大きな釜では、木灰から作ったアルカリ液で木の繊維がぐつぐつと煮込まれていた。
村中が、独特の甘酸っぱいにおいに包まれる。
出来上がったパルプを、私が作った木わくの『簀桁』で一枚一枚ていねいにすいていく。
水分をしぼり、板の上で乾かす。
それは、気が遠くなるような地道な作業のくり返しだった。
そして、数日後。
私たちの前には、数百枚の白く美しい紙のたばが積み上がっていた。
まだ、表面はざらざらしていて厚さもそろっていない。
だがそれは、まぎれもなくこのヴァイスランドで生まれた最初の植物紙だった。
村人たちは、その白い奇跡のたばを、おそれと尊敬の目で見つめている。
アルブレヒトは、その中の一枚をふるえる手で手に取った。
彼は、その手ざわりを確かめるように何度も指でなでている。
「……これが、世界を変える力……」
彼のつぶやきは、工房のざわめきの中に消えていった。
私は、その紙のたばを見て満足そうにうなずく。
これで、革命のための最初の武器が手に入った。
次の一手は、もう決まっている。
私は、自分で作った木炭のインクつぼと鳥の羽根で作ったペンを手に取った。
そして、出来上がったばかりの紙の上にさらさらと文字を書き始める。
それは、この世界の文字ではない。
私の、前の世界の記憶に残る文字だった。
だが私が書いたのは、文章ではない。
もっと単純な、世界の仕組みの元を示すいくつかの『数式』だった。
1 + 1 = 2
E = mc²
アルブレヒトが、興味深そうに私の手元をのぞき込む。
「それは、何かの模様か? 魔法陣の一種にも見えるが……」
「これは、この世界のあらゆる決まりを説明するための『言葉』です」
「そして私は、この新しい言葉をこの村の子供たちに教えようと思っています」
「……子供たちに? まさか、学校でも作るつもりか」
「その通りです」
私は、はっきりと答えた。
「この村に、小さな学校を建てます。読み、書き、そして簡単な計算を教えるための学びの場所です」
「知識の種を、まくのです。その種が、やがて大きな木に育ちこの土地に豊かな森を作るでしょう」
私のその言葉に、工房にいた全員が息をのんだ。
ギュンターさんは、目を丸くして口をぽかんと開けている。
村人たちは、自分の子供が文字を学べるという信じられない事実に、喜びととまどいの表情を浮かべていた。
そして、アルブレヒトは。
彼は、ただ黙って私が紙に書いた数式を見つめていた。
その横顔は、何かとてつもなく大きな歴史の転換点に立ち会っているかのようだ。
真剣で、そしておごそかな光を帯びていた。
彼は、この一枚の紙とそこに書かれた不思議な記号を予感していたのかもしれない。
自分たちが、守ってきた王国の秩序をいずれ根元からゆるがすであろうことを。
だが、彼の心にはもはやそれを止めようという気持ちはなかった。
むしろ、これから始まるであろう新しい時代への好奇心と期待がうずまいているようだった。

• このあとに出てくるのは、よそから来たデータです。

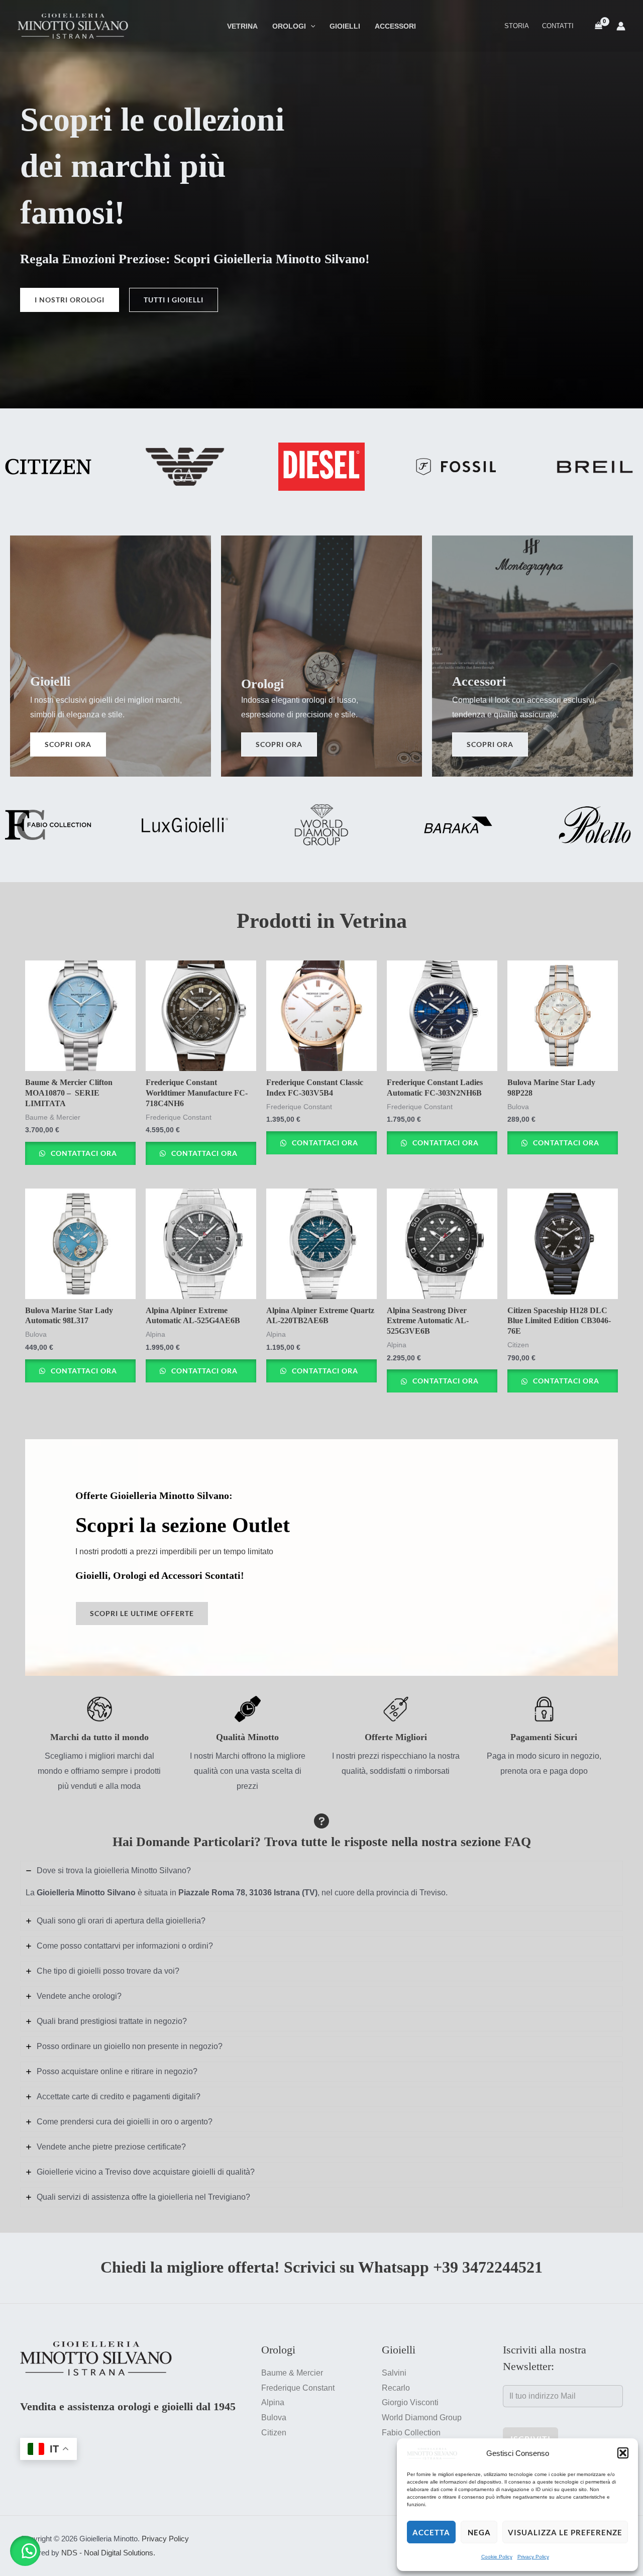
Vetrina (242, 26)
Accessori (395, 26)
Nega (479, 2532)
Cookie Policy (496, 2556)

「さあ皆さん、やることはまだまだたくさんありますよ」
「まずは、学校を建てるための最高の建材を用意しなければなりませんね」
「ギュンターさん、セメントというものを作ってみたいのですが」
私は、次の計画を口にした。
石灰石を焼き、粘土と混ぜて作る魔法の粉。
水を加えるだけで、石のように固まる究極の建材だ。
私の頭の中には、すでにコンクリート製のじょうぶで美しい校舎の設計図が描き上がっていた。
私は、出来上がったばかりの紙の束を抱え、工房の外へと歩き出す。